My friend Connie, a retired executive, a Christian believer, a mother and grandmother, a considerate friend — a woman whose “lake cabin” is more elegant than any house I’ll ever own — is the last person I would expect to be dismissive or nonchalant.
But that is how I initially interpreted her answer when I asked how she had navigated the final year of her career, at an organization and in a job that were important to her. Whenever something bothered her, she said, when she felt slighted or overlooked, when she disagreed with a decision or a directive from her boss, she would shrug her shoulders and tell herself, Whatever.
The one-word toss-off — so unnatural to her, otherwise — gave Connie perspective, allowing her to see that she could not simultaneously step away and hang on, that she had given a year’s notice before retiring because she wanted to open the door for someone else. Someone different. Someone younger.
Whatever stays with me as I scan my sharp edges after 15 months of a frightening, constrictive pandemic. The principle applies not only to how I navigate the final years of my career but to aspects of life beyond work. Whatever is not: Fuck it! It’s not resentful or angry. It’s the Serenity Prayer, accepting all the slights and hurts, the aggravations and unexpected detours — “the things we cannot change.”

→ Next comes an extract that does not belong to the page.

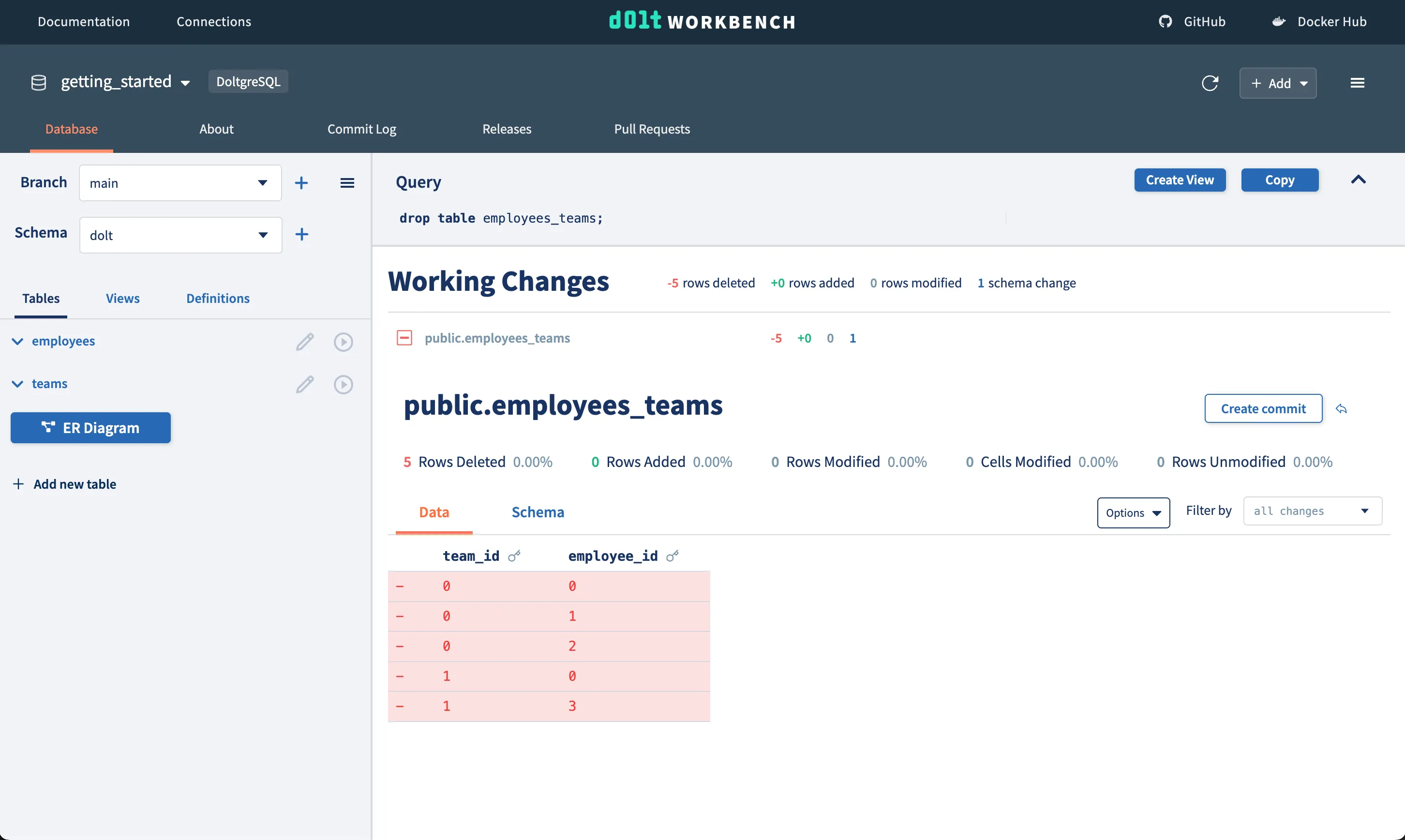Image resolution: width=1405 pixels, height=840 pixels.
Task: Open the branch list menu icon
Action: tap(347, 183)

It is recognizing, as my husband says, that America already has too much contention, that I need not engage in every fight or always weigh in with my opinion. Sometimes, the silence can say more, at less cost.
Twice in one day recently I had to stop myself from firing back angrily over email (both times with men, whom I rarely allow to gain the upper hand) when the responses to an innocuous request or an open dialogue came across as condescension or mansplaining. One colleague declared it was “not my first rodeo” after I asked him to take notes in a conference session I could not attend (a reasonable request, in my view, given my interest in the topic). Another man gibed that I had become a “convert to Hinduism” after I described the eight limbs of yoga in a conversation about yoga bans in public schools and pointed out to him that, however unwittingly, Alabama and other conservative southern states may grasp the holistic nature of the practice better than most Western fitness enthusiasts.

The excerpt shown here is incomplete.